Jules-Augustin s'épanouit au milieu des feuilles de vigne et des bains de soleil qui brûlerait la peau si maman ne lui déposait pas sur le crâne son chapeau de paille et la crème solaire peinte en marguerite sur les joues déjà pourpres.
Grand sourire qui gamberge, il s'amuse des mains qu'il trouve, surtout celles de la petite Dyomyre, sa jeune voisine, avec qui il aime tant passer ses journées lorsque l'école ne lui dévore pas ce temps qu'il jure déjà trop précieux pour être gaspillé.
C'est doux et ça sent bon, les journées dans le jardin de maman et papa, là où les lierres décorent les murs, là où les clématites dansent sous les rayons solaires. Il a le sourire grand Jules lorsqu'il s'assoit dessous, le verre de limonade dont les gouttes font glisser la boisson citronnée, il rattrape maladroitement, se marre et se rapproche toujours de Dyomyre. Que c'est un peu impensable de passer du temps sans sa meilleure copine, celle qui illumine les journées un peu morose à travailler le piano et les mathématiques à la maison.

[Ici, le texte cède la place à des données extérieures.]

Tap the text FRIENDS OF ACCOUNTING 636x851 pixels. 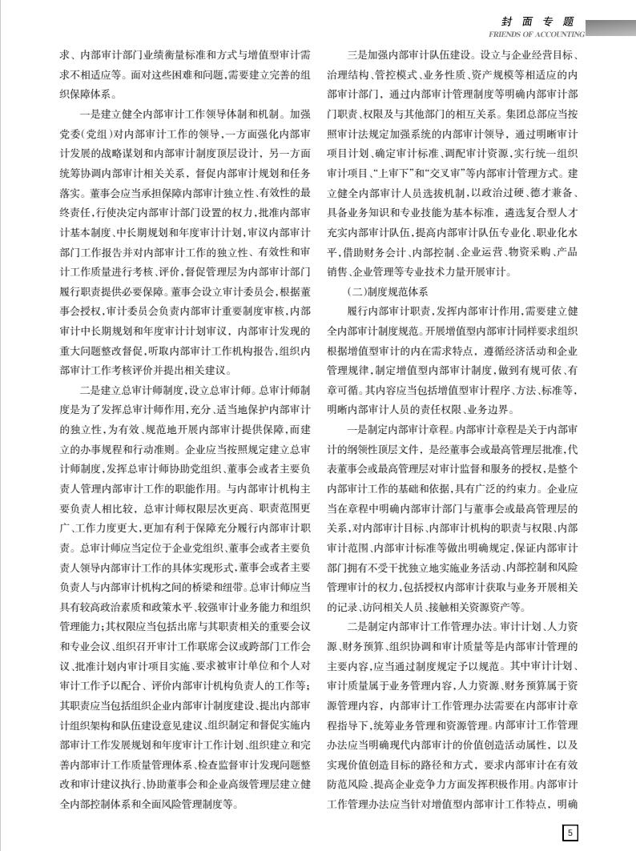[536, 34]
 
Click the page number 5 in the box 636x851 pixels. [570, 833]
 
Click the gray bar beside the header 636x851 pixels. [611, 26]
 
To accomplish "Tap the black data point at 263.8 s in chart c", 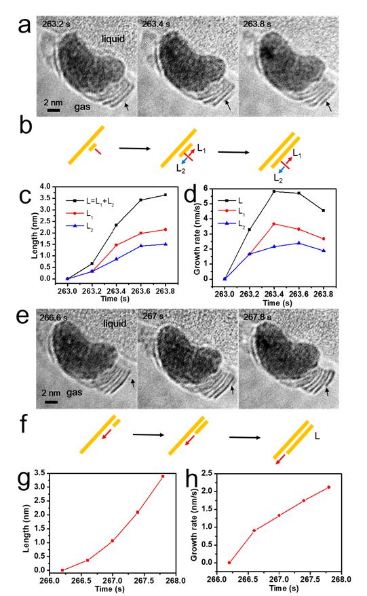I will click(x=166, y=195).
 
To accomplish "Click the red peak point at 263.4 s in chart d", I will click(x=273, y=224).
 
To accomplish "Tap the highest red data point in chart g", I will click(x=163, y=477).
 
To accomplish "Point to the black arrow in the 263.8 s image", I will click(x=329, y=107).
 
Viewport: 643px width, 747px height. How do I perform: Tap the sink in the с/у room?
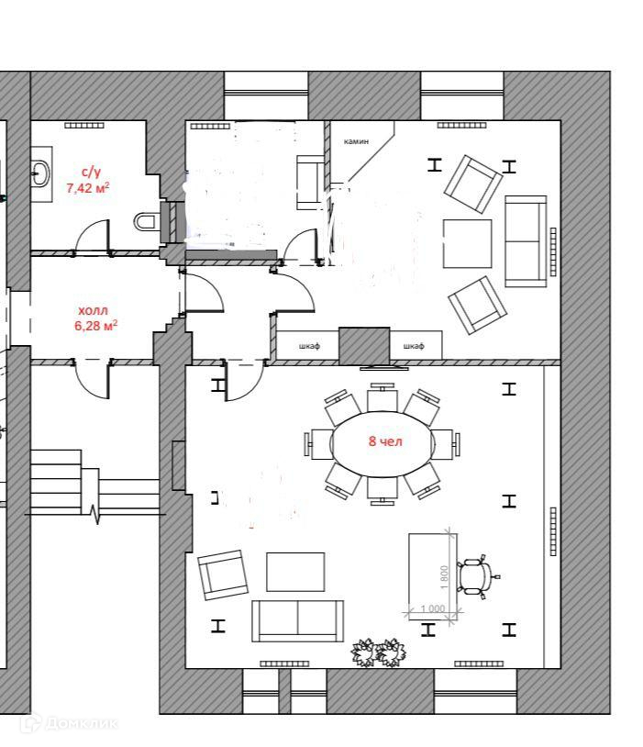(40, 173)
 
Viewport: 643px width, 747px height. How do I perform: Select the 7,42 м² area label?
(88, 187)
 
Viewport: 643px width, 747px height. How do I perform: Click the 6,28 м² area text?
(94, 325)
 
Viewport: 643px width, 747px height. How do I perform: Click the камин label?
(356, 141)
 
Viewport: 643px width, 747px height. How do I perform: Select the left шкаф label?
(310, 346)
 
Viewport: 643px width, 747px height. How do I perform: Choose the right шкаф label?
(414, 346)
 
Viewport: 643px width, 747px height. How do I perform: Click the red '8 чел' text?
(385, 441)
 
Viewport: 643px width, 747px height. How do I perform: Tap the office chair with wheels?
(474, 576)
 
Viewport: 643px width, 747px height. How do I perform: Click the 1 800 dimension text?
(444, 575)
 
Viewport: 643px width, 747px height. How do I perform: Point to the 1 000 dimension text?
(432, 608)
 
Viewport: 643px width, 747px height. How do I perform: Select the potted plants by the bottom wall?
(379, 652)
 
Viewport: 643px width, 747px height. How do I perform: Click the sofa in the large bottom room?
(297, 620)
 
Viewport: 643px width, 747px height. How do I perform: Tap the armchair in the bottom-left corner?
(224, 574)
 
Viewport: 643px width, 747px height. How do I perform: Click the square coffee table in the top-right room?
(467, 242)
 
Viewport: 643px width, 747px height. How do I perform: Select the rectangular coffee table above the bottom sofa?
(295, 571)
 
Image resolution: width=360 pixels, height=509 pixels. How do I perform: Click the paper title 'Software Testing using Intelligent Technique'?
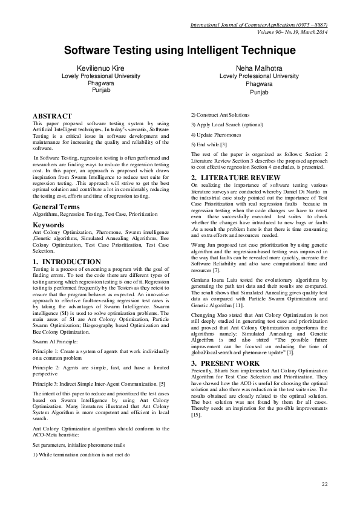[x=180, y=52]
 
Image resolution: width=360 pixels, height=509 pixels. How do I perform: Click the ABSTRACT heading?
[x=52, y=116]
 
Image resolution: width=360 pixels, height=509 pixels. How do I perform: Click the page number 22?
[x=324, y=484]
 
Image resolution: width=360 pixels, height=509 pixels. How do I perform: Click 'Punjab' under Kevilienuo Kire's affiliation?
[x=101, y=89]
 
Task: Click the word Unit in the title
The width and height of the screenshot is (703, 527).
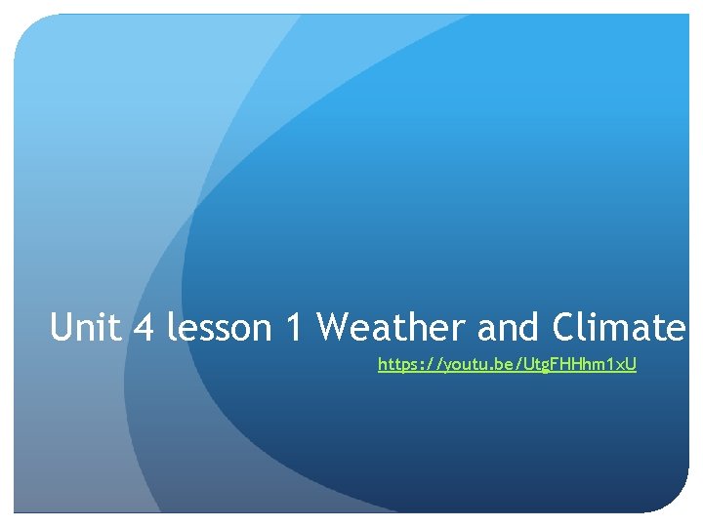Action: click(x=86, y=328)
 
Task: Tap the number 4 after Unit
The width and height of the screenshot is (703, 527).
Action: click(x=144, y=328)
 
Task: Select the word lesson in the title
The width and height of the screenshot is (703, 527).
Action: click(x=220, y=328)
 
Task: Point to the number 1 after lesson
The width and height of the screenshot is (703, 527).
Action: click(x=294, y=328)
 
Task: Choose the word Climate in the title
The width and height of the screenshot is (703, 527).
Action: click(x=619, y=328)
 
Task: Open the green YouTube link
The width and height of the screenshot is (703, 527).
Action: click(x=507, y=365)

On oublie les tapes qui grattent sur les poignets, les règles qui heurtent le bout des doigts lorsque les leçons ne sont pas bien apprises.
C'est vrai que la douceur de l'astre chaud fait tout oublier, l'ombre des vignes sur les carcasses, le sol encore frais et les raisins qui éclatent sous les dents.
C'est vrai, ce sont des souvenirs qu'il aime se remémorer Jules-Augustin, pour se dire que tout n'était pas terrible lorsqu'il avait huit ans.
I OPEN AND I'M CLOSING
YOU CAN'T STAND THE THOUGHTLa sueur sur le front, le dos colle aux draps et Jules souffle, le rythme lancinant et les yeux moites. C'est l'haleine humide qui revient en relent -les effluves de vin asphyxie l'air encore potable qu'il voudrait respirer.
Le garçon aux bouclettes distendues s'extirpe difficilement du lit, il rampe jusqu'aux toilettes et accroche fermement les phalanges par peur de glisser, d'heurter le menton contre le sol et de perdre encore connaissance.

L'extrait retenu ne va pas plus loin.